Running annoyingly slow processes in the Cloud using Python, Zappa, and AWS Fargate.
Merriam-Webster defines "poky" as "annoyingly slow or dull".
Poky accepts the slowness, but tries to offload some of the dullness to the cloud. It uses Python and AWS Fargate to
orchestrate long-running processes in an on-demand fashion with no permanent infrastructure. This is an example project
intended to get you going quickly with this workflow.
Minimalist application for running 'poky' tasks that process things using parameters.
Can be run on-demand, with no charges incurred when not actually processing something.
Provides a simple, testable REST API to initiate processing and provide parameters.
Fargate FAQ: https://aws.amazon.com/fargate/faqs/
Zappa: https://github.com/Miserlou/Zappa
Python: Because Python is just the best. ;)
Zappa: Zappa is the most mature pure-Python framework for deploying "serverless" apps. It works on multiple clouds, and it supports Flask.
Fargate: This is the best/only current option for easily running tasks longer than 15min (AWS Lambda limitation) with no permanent infrastructure.

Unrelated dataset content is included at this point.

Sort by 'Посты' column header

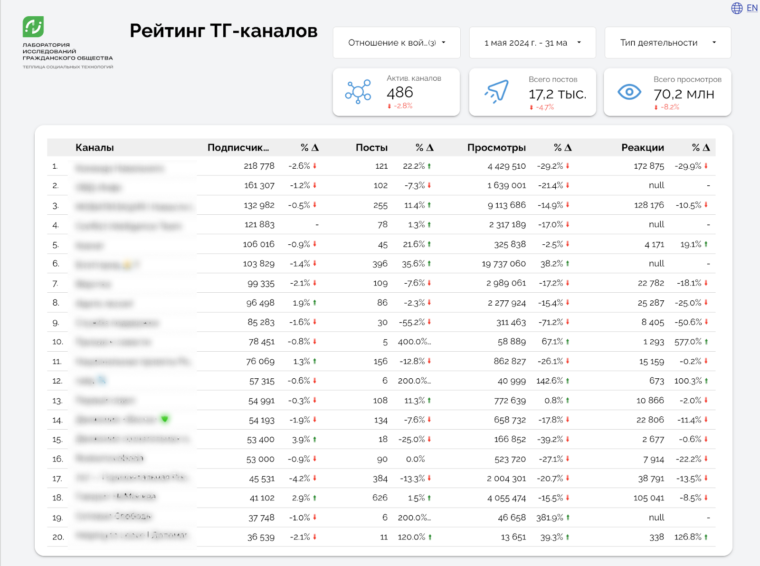371,147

- Files are uploaded to the input s3 bucket
- When ready, a REST API is called to initiate the processing. Parameters for the processing can be supplied here.
- An AWS Fargate process is spawned for each task (one API call == one task).
- Result files are moved to the output s3 bucket.
A Flask app is deployed as an AWS Lambda using Zappa. It can also be run locally. The Fargate process is simply a Docker container running on AWS ECS. Poky provides an example Docker container, but any can be used.
Obviously there are a lot of ways to design a workflow like this, and a lot of niceties not included here.
Poky aims to be as simple as possible, while allowing for both parameterization and extensibility.
The example app simply copies and renames a file between s3 buckets.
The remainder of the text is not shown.